*Tareas del ejercicio:*
A - Responde estas preguntas sobre la selección:
(i) ¿Qué personaje interpretó Federico Luppi?
(ii) ¿En qué lugar se filmó la película?
(iii) ¿Cuántos disparos hicieron aproximadamente los armeros?
B - Reproduce sin ningún cambio el tramo de la selección que va desde "Olivera tuvo a" hasta "y Graciela Dufau.".

*Selección:*

= = = = = = =

Olivera tuvo a sus órdenes a un fenomenal ensamble de actores para una película sólida en sus interpretaciones: Federico Luppi (Fuentes), Rodolfo Ranni (Llanos), Lautaro Murúa (Guglielmini), Héctor Bidonde (Suprino), Miguel Ángel Solá (Juan), Ulises Dumont (Cerviño), Julio de Grazia (García), Víctor Laplace (Reinaldo) y José María López (Mateo). El reparto lo completaron Arturo Maly, Patricio Contreras, Raúl Rizzo, Fernando Iglesias “Tacholas” y Graciela Dufau.

El lugar de filmación fue Capitán Sarmiento, al norte de la provincia de Buenos Aires. A Olivera le llamó la atención que la novela no tuviera un sacerdote, una figura típica de un pueblo del interior. Para evitar esa suspicacia en el público, Cossa propuso no mostrar la iglesia del pueblo. Que estaba ubicada en la plaza principal, donde se filmó gran parte de la película.

Para poder representar los balazos de los tiroteos entre ambas facciones, la producción contó con dos armeros, suboficiales de la policía, que hicieron unos 800 disparos. En la secuencia en que la patota de derecha que dirige el personaje de Maly ataca a tiros la delegación, llegó una camioneta de la Policía Bonaerense. Olivera cortó y le explicó al subcomisario que bajó del vehículo lo que estaban filmando. “¿Son tiros de verdad?”, preguntó. Cuando le dijeron que sí, se fue y volvió a buscar una metralleta, con la que se puso a disposición del director para disparar.

= = = = = = =

*Líneas de datos:*
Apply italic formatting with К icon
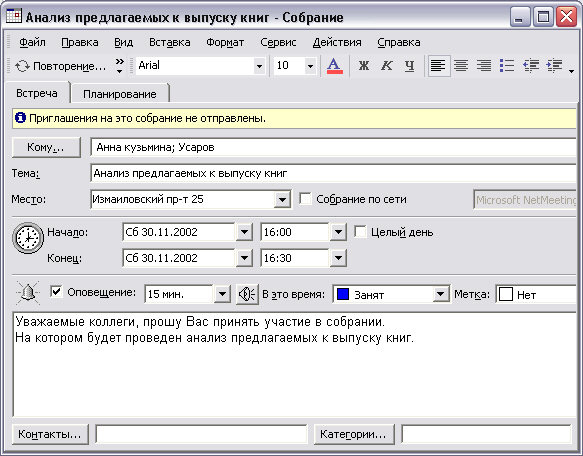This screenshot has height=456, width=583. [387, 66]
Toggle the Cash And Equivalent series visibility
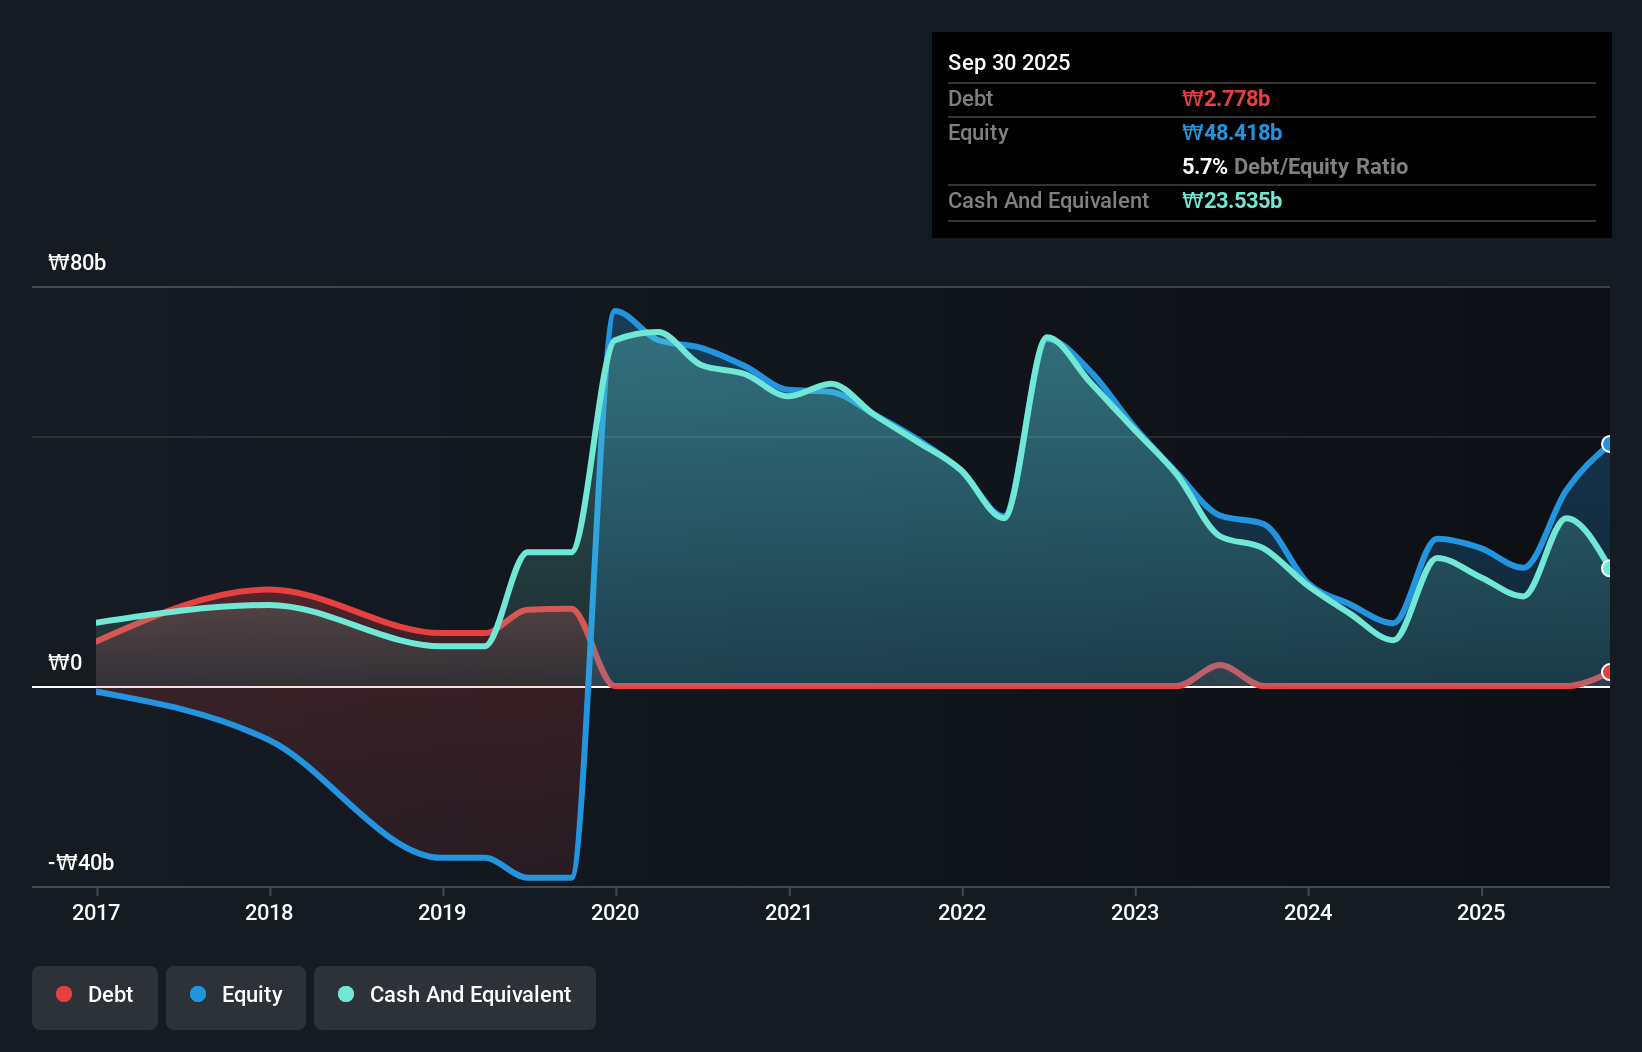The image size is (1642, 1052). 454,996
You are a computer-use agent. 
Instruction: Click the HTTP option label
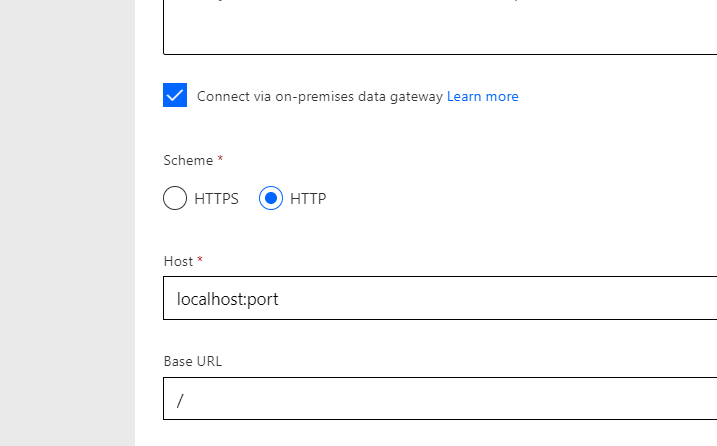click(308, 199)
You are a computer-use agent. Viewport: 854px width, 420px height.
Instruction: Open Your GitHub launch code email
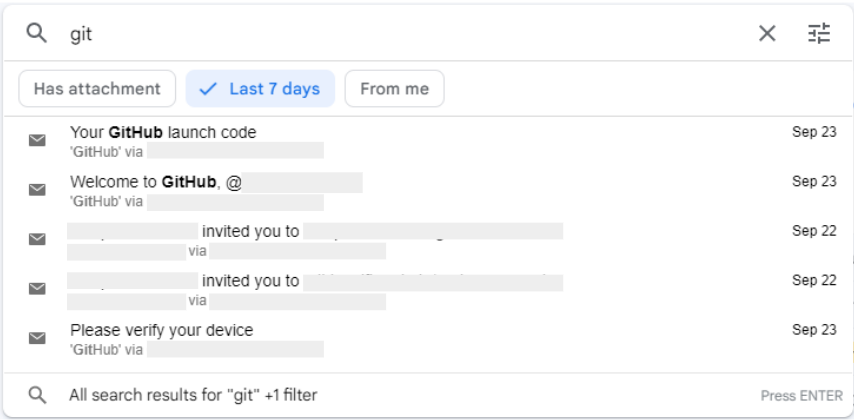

= = = = = = =

*Las respuestas:*
A -
(i) Federico Luppi interpretó a Fuentes.
(ii) La película se filmó en Capitán Sarmiento, al norte de la provincia de Buenos Aires.
(iii) Los armeros hicieron unos 800 disparos.

B -
Olivera tuvo a sus órdenes a un fenomenal ensamble de actores para una película sólida en sus interpretaciones: Federico Luppi (Fuentes), Rodolfo Ranni (Llanos), Lautaro Murúa (Guglielmini), Héctor Bidonde (Suprino), Miguel Ángel Solá (Juan), Ulises Dumont (Cerviño), Julio de Grazia (García), Víctor Laplace (Reinaldo) y José María López (Mateo). El reparto lo completaron Arturo Maly, Patricio Contreras, Raúl Rizzo, Fernando Iglesias “Tacholas” y Graciela Dufau.